Tito was still in power at the time, and while Nick hailed from an area which had been part of Austria, it became part of the new state under Tito. Therefore, 60 years after his immigration he considered himself from Yugoslavia, and was proud of the modesty and decorum of the country’s women – not like the shameless women from other nations, including the U.S.A.

“Dad,” protested Ken, “Yugoslavia is participating in this segment of the Olympics and all of the young women are wearing body suits. You’ll see that when Yugoslavia’s team competes.”

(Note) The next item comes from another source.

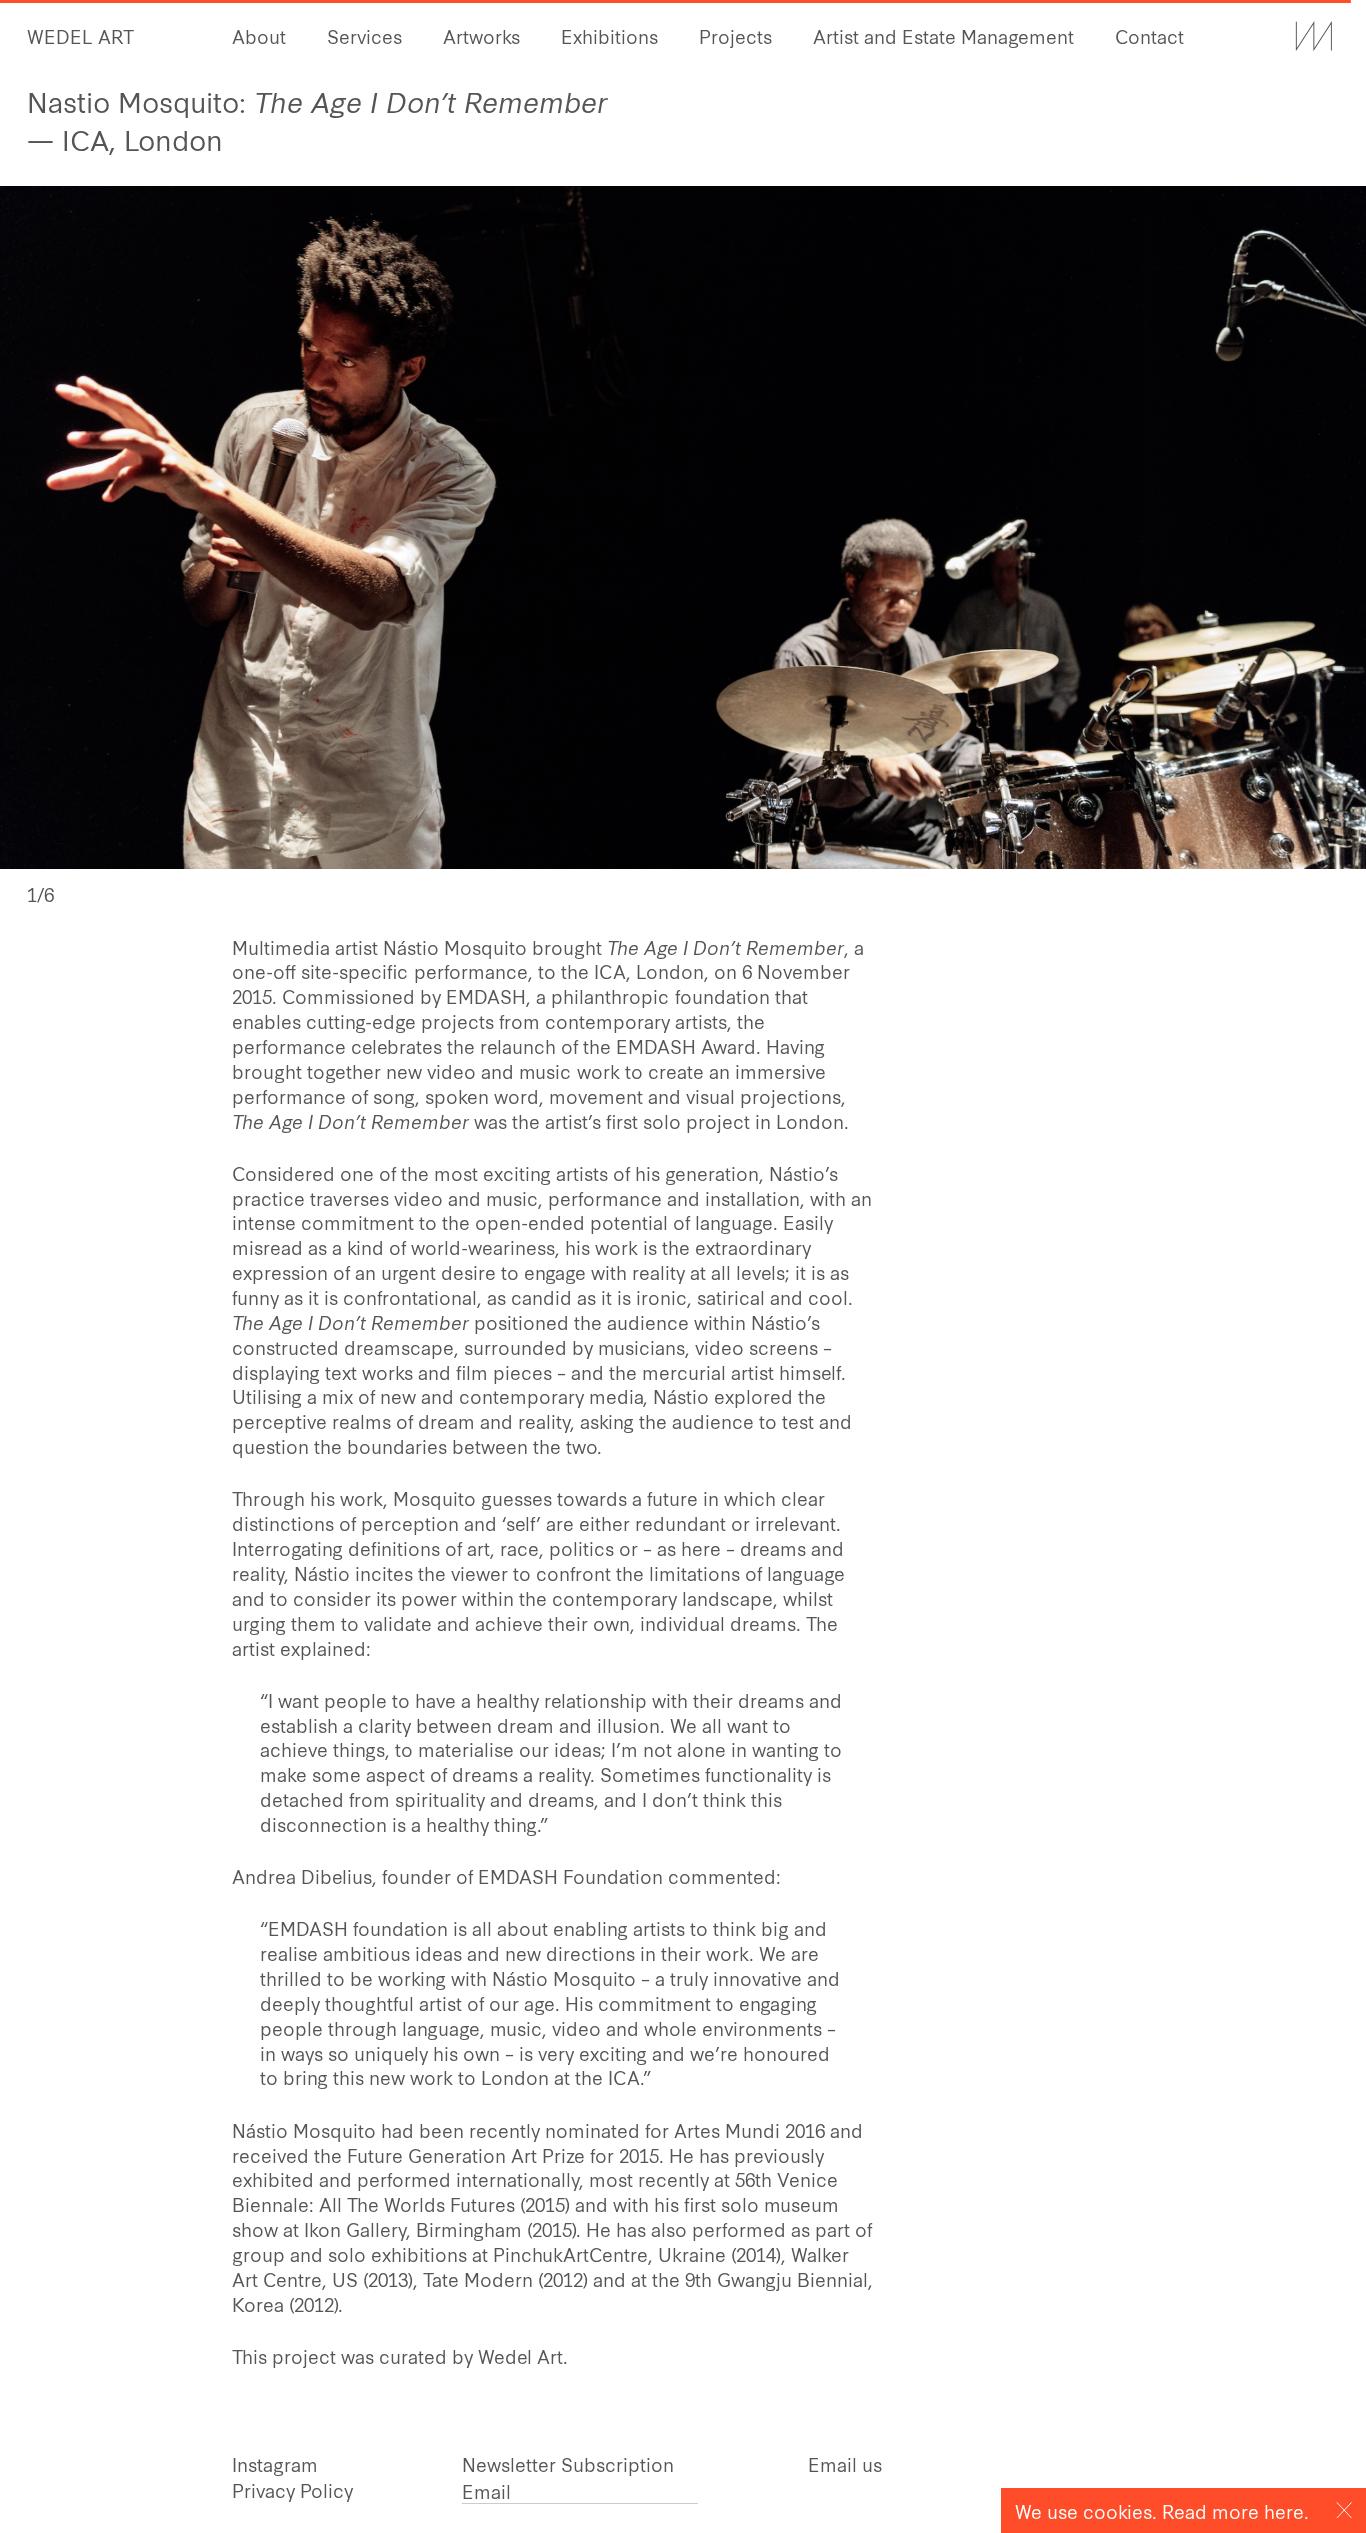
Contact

“Never!” grumbled Nick. “Our young women would never dress like that.” Seeing was not believing; Yugoslavia’s team appeared in body suits and participated. Nick was unaccepting saying they must be interlopers, not really from his former country. Ken’s further discussion was waved aside as Nick sliced his hand through the air ending Ken’s participation.

Even though the program had moved on to other events, Nick wouldn’t let the lack of modest attire go. Gymnastics were forgotten, but immodesty prevailed in many forms including swim suits. Ken and I talked about it on the way home, remarking how stubborn and set in his ways he was getting, and now he was to the point where no one could tell him anything. Nothing was up for discussion. He knew it all and his word was law. It was only in retrospect and continuing evidence that we had to accept as fact that something was happening to the man we had known so long. His mind was no longer functioning as it once did.

“You don’t know anything.” “Leave that alone.” “Don’t let the boy (our grandson) do that. He’ll get hurt.” “Leave me alone.” “No! I don’t need to shower.” “I don’t have to change my clothes. They’re not dirty.” “Put the lamps on the floor. If we have an earthquake they’ll crash through the window.” “I wear my coat and hat in the house because I might get cold.” “They tricked me so I lost my driver’s license.” No matter how we tried talking with him, Nick became more and more confused and unreasonable.

The diagnosis of AD was ours and arrived at some years following his death. It quickly surpassed what Rose was suffering from, and yet we still didn’t know what it was, nor did we know what to do. Wearing too many clothes, he collapsed on hot days and was taken to the hospital with the paramedics explaining he had become overheated. The doctors determined he was just getting old and demented, suggesting we find a good care facility for him. We did. He died a week later.

Originally posted 2011-05-30 04:58:01.